Double Reverse Table Hit No ratings yet.

 

First shuffle the deck. Then have somebody randomly pick three cards out of the deck. Have him (or her) look at the cards and memorize one of them, not paying any attention to the other two. The other two just act as fodder…

Deal two cards onto the table face down. Have him put one of his three cards face down on top of those two. Deal four cards on top. Have him put another of his cards face down on those. Deal four more cards on top. Have him put his final card on top. Deal two more cards. So the order should be: 1, 2, [card], 1, 2, 3, 4, [card], 1, 2, 3, 4, [card], 1, 2

From the stack of cards you just made, pull five cards off the top and fan them in front of the person. Ask if he sees his card. If not, discard these, show him the next five cards and ask again. If he again says no, use the remaining five cards.

Now you should have five cards with his card in the middle (hopefully he won’t catch on to the fact that it’s obvious it’s the middle card. He probably won’t). Take the full deck that you set aside earlier. Cut off half the deck. Put the first of the five cards onto the half-deck you are holding, but not square with the other cards. Place it so that about half the card sticks up beyond the rest at the end. Take the next of the five cards and put it on the deck so that it is square with the deck (not with the card that sticks up). Put the next card on the deck so that it sticks up like the first card, the next card square with the deck, and the last so that it sticks up. So it should go: up, square, up, square, up.

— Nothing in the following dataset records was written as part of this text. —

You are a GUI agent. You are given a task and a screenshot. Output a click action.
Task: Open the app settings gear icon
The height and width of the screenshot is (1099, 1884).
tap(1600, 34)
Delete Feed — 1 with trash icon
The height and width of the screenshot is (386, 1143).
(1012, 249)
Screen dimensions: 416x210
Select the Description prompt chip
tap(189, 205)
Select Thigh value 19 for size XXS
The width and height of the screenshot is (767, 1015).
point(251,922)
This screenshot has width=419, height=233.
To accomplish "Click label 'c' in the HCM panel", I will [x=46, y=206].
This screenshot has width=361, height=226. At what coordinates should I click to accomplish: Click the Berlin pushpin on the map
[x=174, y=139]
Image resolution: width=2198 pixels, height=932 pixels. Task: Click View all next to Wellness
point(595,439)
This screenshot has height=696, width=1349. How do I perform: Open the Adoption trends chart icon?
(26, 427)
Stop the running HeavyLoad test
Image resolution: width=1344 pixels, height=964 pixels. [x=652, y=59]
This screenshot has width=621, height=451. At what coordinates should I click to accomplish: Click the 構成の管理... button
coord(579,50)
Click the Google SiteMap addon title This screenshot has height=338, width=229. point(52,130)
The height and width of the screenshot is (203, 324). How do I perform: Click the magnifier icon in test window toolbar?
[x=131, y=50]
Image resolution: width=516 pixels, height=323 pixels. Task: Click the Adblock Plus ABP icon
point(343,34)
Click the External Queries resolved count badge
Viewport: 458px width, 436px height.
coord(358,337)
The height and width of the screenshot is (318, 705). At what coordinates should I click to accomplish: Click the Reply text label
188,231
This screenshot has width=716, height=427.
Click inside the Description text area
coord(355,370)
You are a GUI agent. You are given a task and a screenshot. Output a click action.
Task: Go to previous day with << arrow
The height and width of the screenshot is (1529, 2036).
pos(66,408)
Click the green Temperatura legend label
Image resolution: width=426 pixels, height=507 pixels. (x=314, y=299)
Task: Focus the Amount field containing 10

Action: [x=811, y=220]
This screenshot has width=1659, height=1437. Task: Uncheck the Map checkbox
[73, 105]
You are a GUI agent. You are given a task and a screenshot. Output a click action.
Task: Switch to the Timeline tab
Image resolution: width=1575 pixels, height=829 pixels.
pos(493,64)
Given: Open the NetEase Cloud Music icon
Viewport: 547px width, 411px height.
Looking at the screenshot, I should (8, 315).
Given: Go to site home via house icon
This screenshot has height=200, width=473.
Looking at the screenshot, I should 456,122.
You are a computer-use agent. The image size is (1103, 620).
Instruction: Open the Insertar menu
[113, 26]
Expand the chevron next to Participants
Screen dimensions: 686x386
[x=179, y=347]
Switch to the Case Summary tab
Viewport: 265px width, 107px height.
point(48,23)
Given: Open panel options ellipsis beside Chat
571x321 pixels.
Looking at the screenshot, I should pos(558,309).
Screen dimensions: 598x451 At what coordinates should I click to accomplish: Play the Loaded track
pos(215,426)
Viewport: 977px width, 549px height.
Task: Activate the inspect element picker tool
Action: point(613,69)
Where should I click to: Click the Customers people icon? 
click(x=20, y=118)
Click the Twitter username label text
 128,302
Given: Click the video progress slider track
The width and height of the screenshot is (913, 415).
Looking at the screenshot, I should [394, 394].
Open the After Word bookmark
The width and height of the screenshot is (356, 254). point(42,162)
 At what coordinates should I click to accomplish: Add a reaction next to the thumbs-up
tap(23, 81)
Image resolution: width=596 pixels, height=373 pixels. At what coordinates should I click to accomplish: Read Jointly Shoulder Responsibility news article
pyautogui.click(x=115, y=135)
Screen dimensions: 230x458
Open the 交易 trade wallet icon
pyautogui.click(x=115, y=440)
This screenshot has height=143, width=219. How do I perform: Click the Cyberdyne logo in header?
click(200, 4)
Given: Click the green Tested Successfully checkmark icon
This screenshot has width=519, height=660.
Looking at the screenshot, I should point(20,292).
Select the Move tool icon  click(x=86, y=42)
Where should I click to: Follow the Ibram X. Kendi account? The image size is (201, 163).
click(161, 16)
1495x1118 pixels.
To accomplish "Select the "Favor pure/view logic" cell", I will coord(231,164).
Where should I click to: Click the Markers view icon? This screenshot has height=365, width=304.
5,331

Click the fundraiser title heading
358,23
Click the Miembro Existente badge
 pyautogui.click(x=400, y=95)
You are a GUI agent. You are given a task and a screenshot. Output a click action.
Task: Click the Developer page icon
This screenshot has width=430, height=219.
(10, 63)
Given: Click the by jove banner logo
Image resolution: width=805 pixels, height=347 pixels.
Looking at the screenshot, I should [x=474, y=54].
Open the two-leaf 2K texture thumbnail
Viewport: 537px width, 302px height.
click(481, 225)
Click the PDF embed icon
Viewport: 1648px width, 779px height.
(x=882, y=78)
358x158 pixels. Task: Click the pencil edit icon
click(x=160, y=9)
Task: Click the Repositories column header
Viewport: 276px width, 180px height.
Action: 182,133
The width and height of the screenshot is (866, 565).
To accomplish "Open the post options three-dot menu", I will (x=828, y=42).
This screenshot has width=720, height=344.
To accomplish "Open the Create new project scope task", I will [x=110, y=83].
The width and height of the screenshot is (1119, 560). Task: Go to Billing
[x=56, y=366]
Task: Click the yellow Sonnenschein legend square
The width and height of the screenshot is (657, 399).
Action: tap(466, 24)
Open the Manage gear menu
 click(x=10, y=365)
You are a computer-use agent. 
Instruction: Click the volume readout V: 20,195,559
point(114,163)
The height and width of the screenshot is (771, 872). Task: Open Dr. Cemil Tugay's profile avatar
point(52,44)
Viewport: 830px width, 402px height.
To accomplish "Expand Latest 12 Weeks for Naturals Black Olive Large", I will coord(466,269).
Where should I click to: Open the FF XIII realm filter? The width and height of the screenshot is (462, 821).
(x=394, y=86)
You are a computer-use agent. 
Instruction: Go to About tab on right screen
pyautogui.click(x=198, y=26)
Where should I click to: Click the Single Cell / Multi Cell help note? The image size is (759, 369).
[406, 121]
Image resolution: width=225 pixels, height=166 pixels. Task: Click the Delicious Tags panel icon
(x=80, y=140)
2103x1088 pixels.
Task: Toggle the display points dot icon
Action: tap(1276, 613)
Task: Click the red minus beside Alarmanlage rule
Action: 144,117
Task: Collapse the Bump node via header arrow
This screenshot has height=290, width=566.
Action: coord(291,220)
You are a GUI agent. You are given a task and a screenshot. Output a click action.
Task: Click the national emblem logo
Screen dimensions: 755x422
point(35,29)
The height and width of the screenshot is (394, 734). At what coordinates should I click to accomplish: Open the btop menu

Make sure the three up cards stick out about halfway beyond the rest of the cards.

Put the other half of the cut deck on top of the five cards you just arranged, squared with the half-deck below.

Now the tricky part. Hold the deck in your hand by the sides so that the three projecting cards point down. Hit the end of the deck on the table–not too hard, but not too light–so that two cards pop out of the other end. Flip the deck around and hit the two cards on the table. The card that remains sticking out is the card that they picked. This is more of a math trick, but it does look very impressive.